▸ **PROBLEM TO SOLVE**
From the records below, give the number of lines that contain the string "will", without any other text.
*** Block opens ***
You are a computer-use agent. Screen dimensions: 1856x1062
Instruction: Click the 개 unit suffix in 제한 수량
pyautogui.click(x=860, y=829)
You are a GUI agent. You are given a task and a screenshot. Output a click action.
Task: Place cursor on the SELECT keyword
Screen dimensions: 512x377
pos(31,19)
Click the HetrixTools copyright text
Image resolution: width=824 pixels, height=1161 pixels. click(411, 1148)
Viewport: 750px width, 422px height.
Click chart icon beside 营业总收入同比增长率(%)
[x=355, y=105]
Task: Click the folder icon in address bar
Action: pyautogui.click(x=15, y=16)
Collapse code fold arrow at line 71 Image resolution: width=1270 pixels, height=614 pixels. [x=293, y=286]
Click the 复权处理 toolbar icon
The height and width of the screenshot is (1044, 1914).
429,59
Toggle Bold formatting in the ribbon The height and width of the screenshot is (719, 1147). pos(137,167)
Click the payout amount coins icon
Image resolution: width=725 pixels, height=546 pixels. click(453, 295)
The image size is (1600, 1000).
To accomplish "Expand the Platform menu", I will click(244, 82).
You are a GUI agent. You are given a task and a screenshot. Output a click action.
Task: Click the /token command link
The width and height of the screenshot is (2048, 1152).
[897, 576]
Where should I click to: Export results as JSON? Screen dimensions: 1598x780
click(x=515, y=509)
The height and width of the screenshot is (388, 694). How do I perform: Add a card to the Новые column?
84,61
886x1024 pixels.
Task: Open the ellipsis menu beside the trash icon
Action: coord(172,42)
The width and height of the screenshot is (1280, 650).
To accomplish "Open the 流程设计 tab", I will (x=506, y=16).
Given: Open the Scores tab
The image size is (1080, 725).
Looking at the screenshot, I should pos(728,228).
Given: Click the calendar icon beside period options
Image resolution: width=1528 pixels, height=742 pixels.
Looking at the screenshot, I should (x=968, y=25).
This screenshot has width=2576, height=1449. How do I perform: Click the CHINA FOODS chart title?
*** Block closes ***
▸ **REPLY**
2